Crows Are Even Smarter Than We Thought
Could they help us understand intelligent life on other worlds?
In a fascinating paper published last year in Science, a team led by Andreas Nieder of the University of Tübingen in Germany showed that crows—already known to be among the most intelligent of animals—are even more impressive than we knew. In fact, the evidence suggests that they are self-aware and, in an important sense, conscious.
The corvid family of birds, which includes crows, ravens, jays and magpies, had been observed previously to use tools, as well as remember the faces of people they like or don’t like, or drop nuts on the road so that passing cars will crack them open. At a train station once, I watched a pair of crows team up at a water fountain. While one pushed the button with its beak, the other drank from the water that started to flow.
Nieder’s experiment showed that the birds were actively evaluating how to solve a particular problem they were confronted with. In effect, they were thinking it over. This ability to consciously assess a problem is associated with the cerebral cortex in the brains of humans. But birds have no cerebral cortex. Nieder found that in crows, thinking occurs in the pallium—the layers of gray and white matter covering the upper surface of the cerebrum in vertebrates.
Other studies support the notion that the bird brain can, in principle, support the development of higher intelligence. This idea had been dismissed in the past due to the small size of birds’ brains. But recent research has shown that in birds, the neurons are smaller and more tightly packed, which makes sense to reduce weight and make it easier to fly. The total number of neurons in crows (about 1.5 billion) is about the same as in some monkey species. But because they are more tightly packed, communication between the neurons seems to be better, and the overall intelligence of crows may be closer to that of Great Apes such as the gorilla.
The brains of dinosaurs—the ancestors of today’s birds—have been found to be astonishingly small. But if they had the same brain anatomy as birds, dinosaurs could have been much smarter than previously thought. As I speculated in my book about the Cosmic Zoo hypothesis, some of those who had a relatively large brain compared to their body size, such as the Troodons, could have been quite advanced.

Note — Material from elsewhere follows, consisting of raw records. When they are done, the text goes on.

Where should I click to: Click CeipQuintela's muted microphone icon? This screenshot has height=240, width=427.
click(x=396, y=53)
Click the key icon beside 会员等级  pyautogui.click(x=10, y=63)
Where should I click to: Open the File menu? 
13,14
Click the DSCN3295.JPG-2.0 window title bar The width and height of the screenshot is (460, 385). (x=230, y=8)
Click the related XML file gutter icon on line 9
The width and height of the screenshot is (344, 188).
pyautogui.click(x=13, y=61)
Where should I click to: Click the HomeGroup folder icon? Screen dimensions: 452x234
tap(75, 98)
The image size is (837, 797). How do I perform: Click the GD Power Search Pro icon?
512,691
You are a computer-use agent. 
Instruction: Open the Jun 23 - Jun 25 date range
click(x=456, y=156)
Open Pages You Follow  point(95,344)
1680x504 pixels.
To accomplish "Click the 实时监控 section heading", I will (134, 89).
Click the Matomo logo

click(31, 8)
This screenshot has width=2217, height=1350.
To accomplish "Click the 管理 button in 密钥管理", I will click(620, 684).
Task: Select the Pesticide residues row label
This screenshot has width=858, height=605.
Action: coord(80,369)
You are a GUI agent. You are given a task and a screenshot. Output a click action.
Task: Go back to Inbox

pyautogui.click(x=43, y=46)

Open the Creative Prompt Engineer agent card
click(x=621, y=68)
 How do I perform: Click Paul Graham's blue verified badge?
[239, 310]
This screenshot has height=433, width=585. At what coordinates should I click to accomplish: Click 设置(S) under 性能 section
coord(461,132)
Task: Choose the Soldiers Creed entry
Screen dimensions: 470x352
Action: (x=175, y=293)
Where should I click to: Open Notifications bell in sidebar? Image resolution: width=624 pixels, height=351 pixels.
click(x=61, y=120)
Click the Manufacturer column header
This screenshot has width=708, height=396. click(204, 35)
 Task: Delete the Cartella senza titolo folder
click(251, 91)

This research has important consequences for our understanding of the evolution of higher intelligence. First, a cerebral cortex is not needed, and there are other anatomical means to achieve the same outcome. Second, either the evolution of consciousness is very ancient, tracing back to the last common ancestor of mammals and birds about 320 million years ago, or, equally intriguing, consciousness arose at least twice later on, independently in mammals and birds. Both options raise the likelihood, in my view, that higher intelligence on other planets may not necessarily be mammal or human-like, but could very well be birdlike.